Friday, August 20, 2010

August 20, 2010 Chimney Swifts successful nesting!

The Chimney Swift, also known as the "flying cigar" is a relatively small bird, about 12-14 centimetres long, with a sooty brown, cigar shaped body and long slender wings. In flight, it can be distinguished by its acrobatic and erratic flight pattern. This "aerial insectivore" spends most of its life flying and foraging in the air, catching insects in flight. If they are in your neighborhood, you will be sure to hear their high-pitched twittering sounds as they fly overhead.
For the past 6 years we've been fortunate to have a pair nesting in our chimney and we have been able to observe the young a few times a week as they progressed through their stages of development. This year the adults were successful in raising 2 young despite a late start, likely due to heavy rains which destroyed the nest during the latter part of June.
In Ontario, The Chimney Swift is considered a threatened species and as such is protected under Ontario's Endangered Species Act, 2007. It has also been assessed nationally as endangered by the federal Committee on the Status on Endangered Wildlife in Canada (COSEWIC).

Adult on nest July 15, 2010

Adult on nest July 24, 2010

Two newly hatched young, July 28, 2010. The third egg didn't hatch.

The young swifts grow quickly and now show feather tracks, August 2, 2010.

Adult sitting on nest with young, August 4, 2010.

An adult Chimney Swift preforming wing clapping. When alarmed at nest site an adult raises wings fully outstretched, perpendicular to body, while clinging to the chimney wall. It leaps backwards and flaps its wings together 3-6 times in a row. This behavior is to startle intruders. August 6, 2010

The young with eyes still closed were ready for a feed. August 6, 2010

Just enough room for the adult, as the young grow quickly. August 8, 2010

Eyes now open, August 10, 2010

The young giving a loud rasping call, "raah, raah, raah", in response to my presence. August 12, 2010.

On August 13, 2010 the young had left the nest and were clinging to the chimney wall along with the adult.

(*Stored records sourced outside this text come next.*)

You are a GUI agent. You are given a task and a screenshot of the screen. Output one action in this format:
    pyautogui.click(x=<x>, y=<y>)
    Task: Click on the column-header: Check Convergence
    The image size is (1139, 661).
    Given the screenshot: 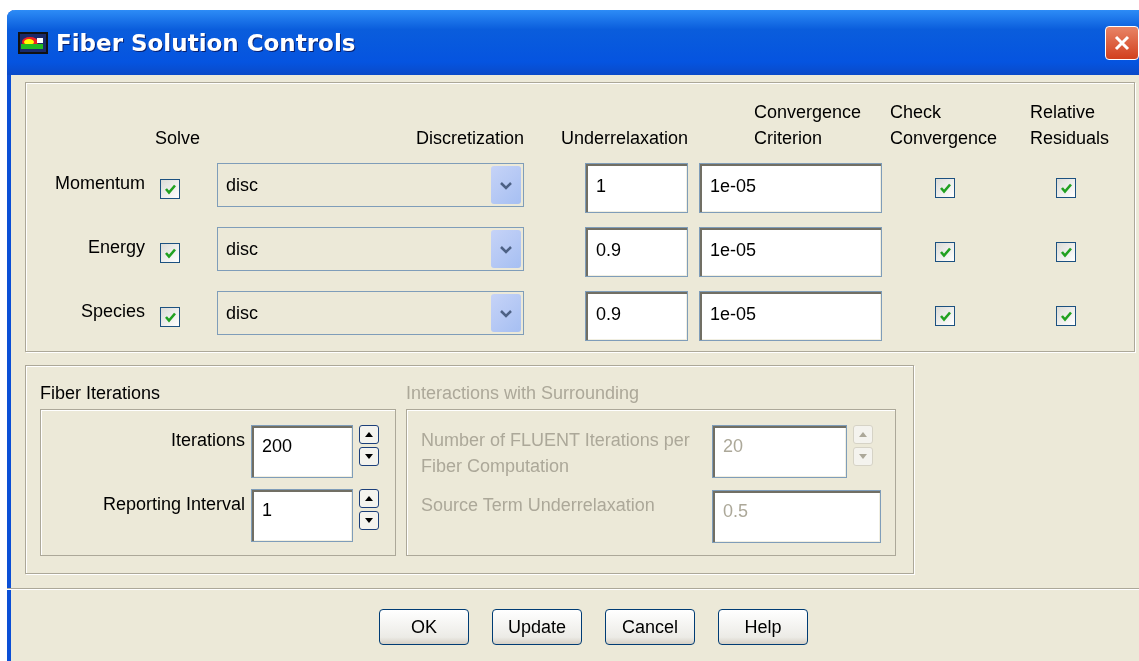 What is the action you would take?
    pyautogui.click(x=944, y=126)
    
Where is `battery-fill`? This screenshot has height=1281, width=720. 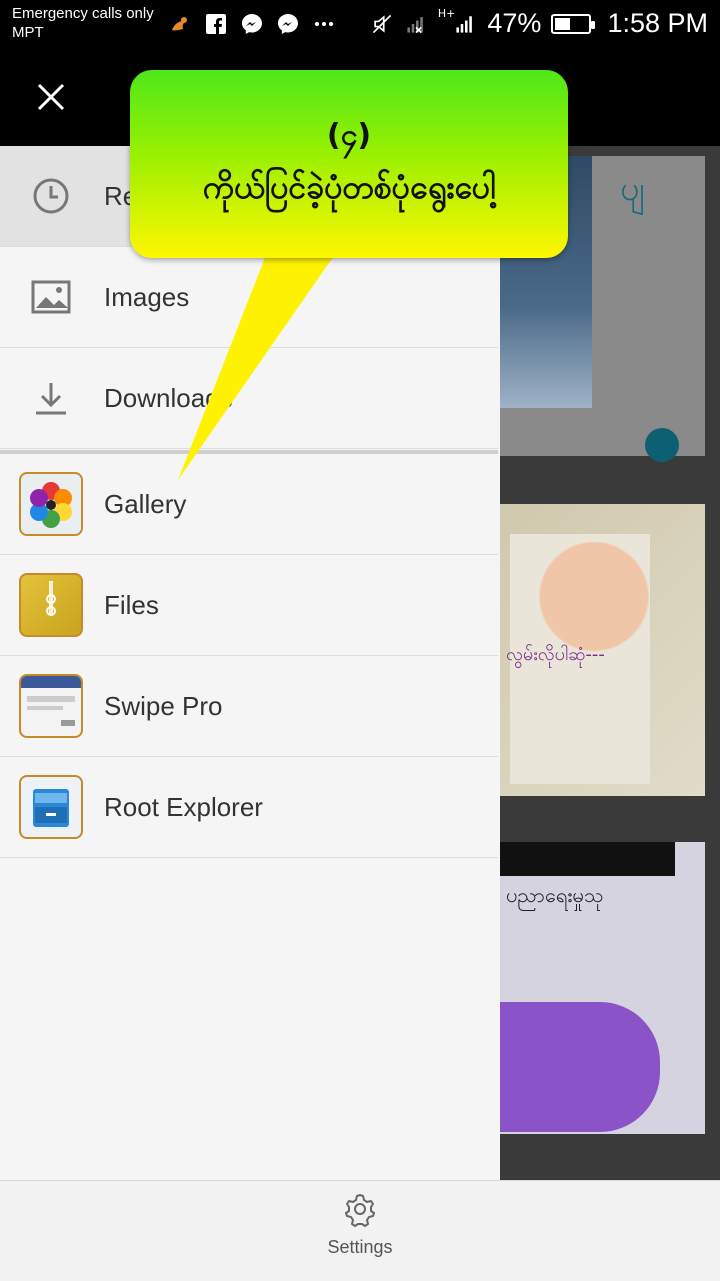
battery-fill is located at coordinates (563, 24).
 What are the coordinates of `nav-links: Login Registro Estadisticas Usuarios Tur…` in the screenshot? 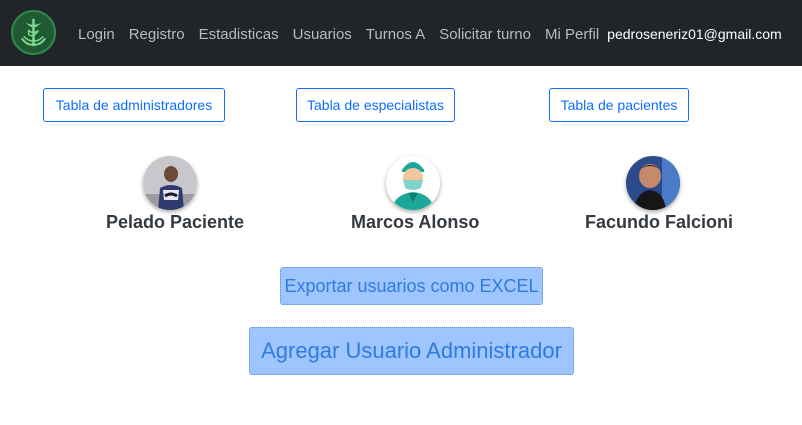 It's located at (430, 34).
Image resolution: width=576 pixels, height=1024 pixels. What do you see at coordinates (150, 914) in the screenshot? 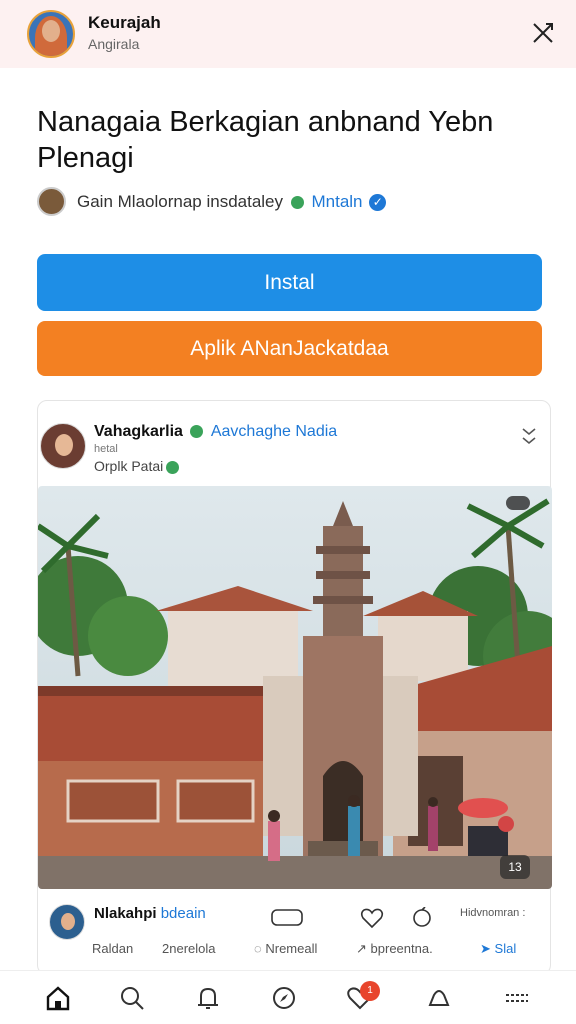
I see `commenter-name: Nlakahpi bdeain` at bounding box center [150, 914].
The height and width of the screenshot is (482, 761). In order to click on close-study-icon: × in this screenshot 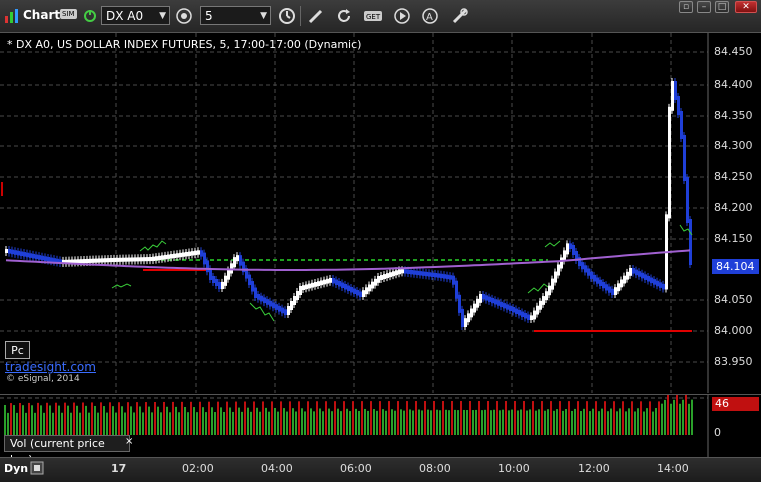, I will do `click(129, 442)`.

Close-up showing adult on left. August 13, 2010.

On August 19, 2010, the young are clinging to chimney wall and exercising wings.

A view of the empty Chimney Swift nest located 12 feet down our chimney. The Chimney Swift gathers nesting material in flight. Using their sticky saliva, which acts like a cement, they build their nest of twigs. The saliva is produced from their seasonally enlarged sublingual glands.

One young still in chimney on August 27, 2010. Check out the sharp claws!

A view of the bottom of the chimney reveals a few primary feathers, eggs shells, bird dropping, nesting material and other debris from years of nesting in our chimney.

1 comment:

swiftcareontario said...

How absolutely stunning! You are so fortunate to have had this opportunity to see these amazing birds up close. After successfully raising orphans in the past two years, we have opened a dedicated Chimney Swift rehab centre to care for orphaned, displaced or injured birds.